TechShop, a membership-based facility that's a do-it-yourself fabrication and prototyping studio, hackerspace, and learning center, announced today that it has officially opened its DC location in the Crystal City neighborhood of Arlington, VA. TechShop DC-Arlington will give makers in the DC region access to tools and resources like 3D printers, laser cutters, plastics and electronics labs, a machine shop, a wood shop, a metal working shop, a textiles department, design software, and much more. Starting at 9 am today, visitors can tour the space and sign up for a monthly membership.
“There's a rise in the creative class in the area – Washington, DC, is one of the top ten creative-class cities in the world, so it was pretty obvious [to open a TechShop location in the area],” says Mark Hatch, cofounder and CEO of TechShop. “And it's a combination of lots of creatives, the density of the population, the income of the population, and the fact that [DC's] got lots of engineers, which makes it one of the top three cities in the United States where you want to have something like [TechShop] operating.”
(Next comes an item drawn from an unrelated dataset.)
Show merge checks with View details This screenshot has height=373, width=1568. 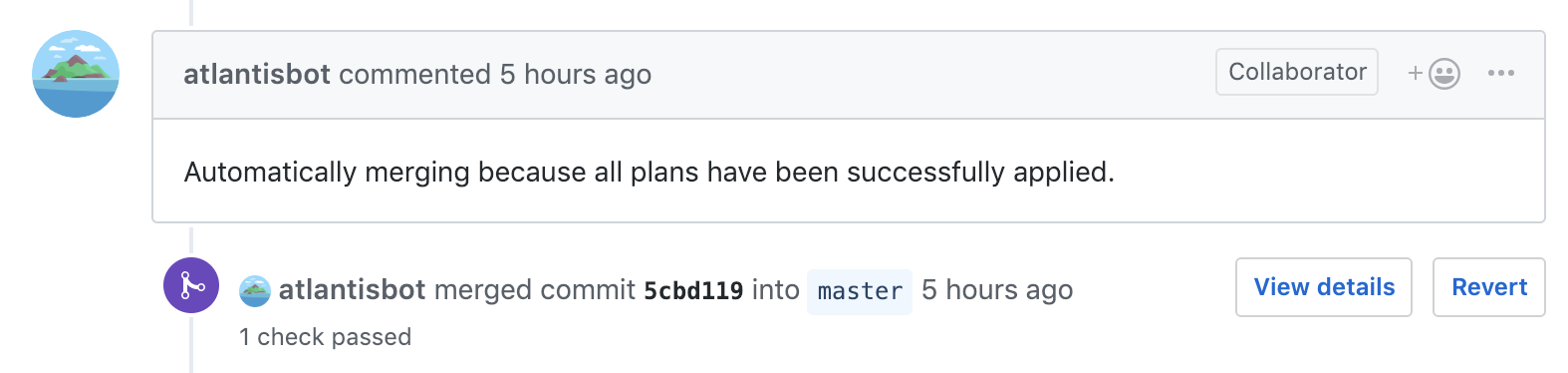(1324, 287)
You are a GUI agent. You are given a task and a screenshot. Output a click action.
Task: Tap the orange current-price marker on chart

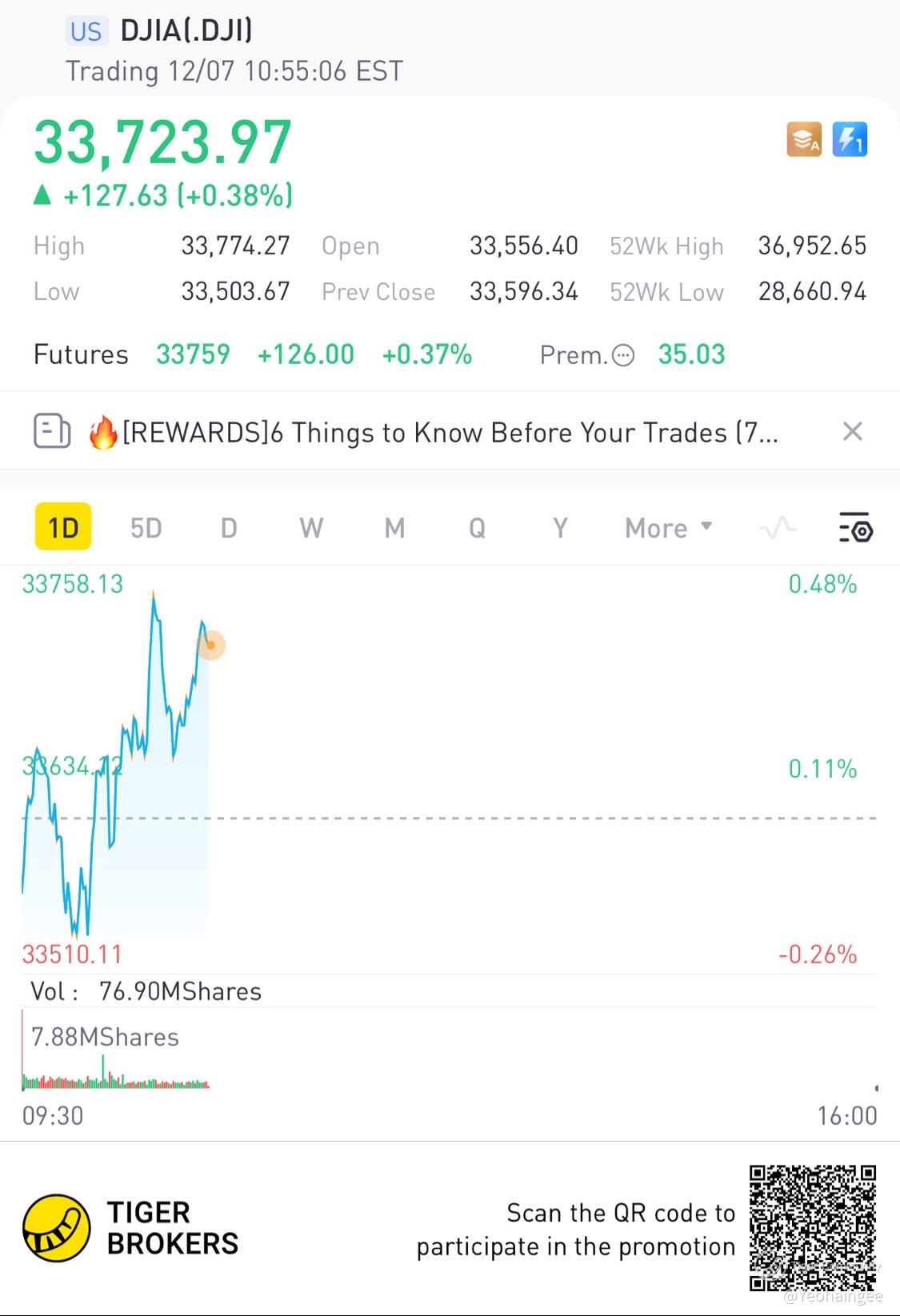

First founded in 2006 and based in San Jose, CA, TechShop has since opened several locations across the US, including locations in Pittsburgh, PA, and Detroit, MI. Since 2006, the workspace has given birth to a lot of different innovative products – all from its members – ranging from the original prototype for Square to things like the Lumia lamp and the DODOcase. In the case of DODOcase, it was created by someone who initially had no idea how to use any of the tools, who made over a $1 million in sales three months later. TechShop DC-Arlington is TechShop's eighth location, and will hopefully replicate these kinds of hardware successes.
“If you can afford a latte addiction at Starbucks or Peet's, you can now afford to start a hardware company.”
According to Hatch, one of the primary motivators for coming out to DC was the area's large engineering population, and to see what kinds of hardware innovations could arise when this population is given open access to tools and resources available through TechShop. But, as we've constantly seen in the startup space, it's sometimes difficult to convince people – engineers, especially – to leave their traditional industries (with their comfortable salaries and benefits) and take the risk in a new space. For Hatch, he sees TechShop as an instrumental factor for reducing that risk:
“People have a certain amount of risk tolerance. When it takes hundreds of thousands – if not millions – of dollars to launch a hardware startup, the risk is very high. If, however, all it takes is a couple thousand dollars to do a hardware startup – which is what we see happening coming out of TechShop – you don't necessarily eliminate the risk, but you've essentially eliminated it. It's gone from something that's a very risky proposition to something you can use your disposable income for.”TechShop DC-Arlington is located at 2100-B Crystal Drive in the Crystal City neighborhood of Arlington, VA (closest Metro stop: Crystal City on the Blue and Yellow lines), and it will be open seven days a week from 9 am to midnight. Membership to TechShop typically costs $125 per month, but from now until April 27, they will be offering membership package specials, including a 3-month membership plus your choice of two classes for $349. Click here for the more than 100 different classes available through TechShop DC-Arlington (classes are available to both members and non-members).
TechShop CEO Mark Hatch will be speaking about the Maker Movement at the USA Science & Engineering Festival at Walter E. Washington Convention Center on Sunday, April 27, 2014, from 11:00 am to 12:00 pm. TechShop’s exhibit at the festival will be located at Booth Number 5221 (Hall D).